Quando o prefeito de Megasaki aprova uma lei para banir todos os cachorros da cidade e enviá-los até uma ilha vizinha totalmente coberta de lixo, Atari (Koyu Rankin), um garoto de 12 anos que vive sob a tutela do referido prefeito, não aceita se separar de seu cão Spots (Liev Schreiber), embarcando em uma verdadeira odisseia para tentar encontrá-lo.
Uma lenda japonesa, com um herói e um vilão, descreve perfeitamente os meios e os fins da história. É dessa forma que o filme do aclamado diretor Wes Anderson começa. Logo no início, um dos primeiros aspectos que chamam a atenção é a simetria dos planos do longa. Característica marcante de Anderson, há muita harmonia e centralidade em boa parte das cenas.

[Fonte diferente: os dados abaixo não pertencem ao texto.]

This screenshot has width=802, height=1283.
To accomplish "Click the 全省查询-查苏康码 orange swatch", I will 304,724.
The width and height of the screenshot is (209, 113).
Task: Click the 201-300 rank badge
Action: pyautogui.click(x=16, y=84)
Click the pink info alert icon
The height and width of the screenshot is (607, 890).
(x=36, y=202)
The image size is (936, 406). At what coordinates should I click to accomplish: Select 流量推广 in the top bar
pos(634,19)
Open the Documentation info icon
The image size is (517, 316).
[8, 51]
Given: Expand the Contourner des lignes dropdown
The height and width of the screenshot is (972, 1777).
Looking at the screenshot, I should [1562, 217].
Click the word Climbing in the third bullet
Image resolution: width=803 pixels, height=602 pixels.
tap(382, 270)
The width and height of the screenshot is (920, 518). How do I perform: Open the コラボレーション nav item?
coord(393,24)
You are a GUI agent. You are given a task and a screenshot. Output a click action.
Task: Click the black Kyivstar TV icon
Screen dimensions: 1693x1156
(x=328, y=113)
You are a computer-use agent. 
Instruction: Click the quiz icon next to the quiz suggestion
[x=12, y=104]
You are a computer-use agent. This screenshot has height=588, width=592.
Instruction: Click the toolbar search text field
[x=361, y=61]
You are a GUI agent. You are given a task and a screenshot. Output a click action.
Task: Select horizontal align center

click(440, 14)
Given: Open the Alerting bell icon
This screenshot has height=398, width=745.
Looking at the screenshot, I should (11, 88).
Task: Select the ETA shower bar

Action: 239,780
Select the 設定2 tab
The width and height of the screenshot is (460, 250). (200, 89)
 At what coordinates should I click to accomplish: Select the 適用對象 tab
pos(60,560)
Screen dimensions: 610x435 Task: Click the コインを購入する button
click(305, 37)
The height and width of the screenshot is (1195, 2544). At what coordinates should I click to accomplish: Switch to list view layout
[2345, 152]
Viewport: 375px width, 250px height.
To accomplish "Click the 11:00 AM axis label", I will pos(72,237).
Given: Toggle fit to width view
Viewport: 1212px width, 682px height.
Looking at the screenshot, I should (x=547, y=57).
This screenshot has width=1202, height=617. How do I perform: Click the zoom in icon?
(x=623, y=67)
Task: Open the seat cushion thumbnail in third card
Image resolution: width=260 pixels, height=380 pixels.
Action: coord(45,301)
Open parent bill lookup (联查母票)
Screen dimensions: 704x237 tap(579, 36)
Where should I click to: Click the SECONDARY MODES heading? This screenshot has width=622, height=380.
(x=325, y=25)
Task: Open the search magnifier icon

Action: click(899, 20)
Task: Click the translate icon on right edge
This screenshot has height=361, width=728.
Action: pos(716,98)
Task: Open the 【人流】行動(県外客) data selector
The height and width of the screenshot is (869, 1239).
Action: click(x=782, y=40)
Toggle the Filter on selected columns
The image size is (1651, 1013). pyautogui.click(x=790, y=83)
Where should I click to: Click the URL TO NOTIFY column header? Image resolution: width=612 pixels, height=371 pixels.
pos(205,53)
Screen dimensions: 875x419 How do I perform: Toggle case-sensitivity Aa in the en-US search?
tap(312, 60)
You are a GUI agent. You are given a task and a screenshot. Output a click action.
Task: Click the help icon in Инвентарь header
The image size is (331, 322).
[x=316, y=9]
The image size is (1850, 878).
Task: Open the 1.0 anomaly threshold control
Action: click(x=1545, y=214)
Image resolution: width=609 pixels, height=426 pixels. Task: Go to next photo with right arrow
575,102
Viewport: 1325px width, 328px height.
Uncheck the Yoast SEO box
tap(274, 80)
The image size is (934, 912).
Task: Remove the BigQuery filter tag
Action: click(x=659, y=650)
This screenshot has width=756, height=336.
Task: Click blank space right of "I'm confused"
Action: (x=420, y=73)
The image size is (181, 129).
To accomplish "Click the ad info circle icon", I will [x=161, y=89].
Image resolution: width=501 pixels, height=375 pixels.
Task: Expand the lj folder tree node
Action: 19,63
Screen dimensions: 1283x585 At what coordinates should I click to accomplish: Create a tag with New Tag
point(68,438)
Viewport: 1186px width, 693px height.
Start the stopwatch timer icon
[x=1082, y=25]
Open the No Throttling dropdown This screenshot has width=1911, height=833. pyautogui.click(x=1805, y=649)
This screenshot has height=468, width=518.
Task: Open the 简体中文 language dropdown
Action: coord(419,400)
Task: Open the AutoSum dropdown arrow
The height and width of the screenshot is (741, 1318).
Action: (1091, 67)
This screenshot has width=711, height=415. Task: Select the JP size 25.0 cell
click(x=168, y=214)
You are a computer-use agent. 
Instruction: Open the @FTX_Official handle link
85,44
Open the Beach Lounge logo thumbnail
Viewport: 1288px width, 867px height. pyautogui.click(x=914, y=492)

Indo muito além dos aspectos técnicos, Ilha dos Cachorros (Isle of Dogs, 2018) é uma animação inteligente e bem executada que traz para o espectador uma grande aventura na cultura oriental. Apesar de parecer que Atari é o grande protagonista da história, quem realmente fica com o destaque são os cachorros, que apresentam personalidades e características singulares.
O filme trabalha com um processo de inversão de papéis, já que os personagens humanos não falam tanto e os cachorros literalmente ganham voz. Apesar de apresentarem tons monotônicos que não exprimem tantos sentimentos, fica evidente a individualidade de cada um, tanto na forma de agir como na maneira de pensar, cada qual dotado de características próprias. Todos os cachorros do filme são humanizados.
Chief (Bryan Cranston) é o cachorro que mais chama a atenção. Sempre à frente de todos, ele é aquele que tem a personalidade dominante, geralmente com opiniões contrárias às dos outros. Os cachorros de seu bando sempre fazem votação para ir contra suas ideias e ele sempre acaba perdendo. Seus momentos cômicos são ótimos e prezam pela sutileza e simplicidade.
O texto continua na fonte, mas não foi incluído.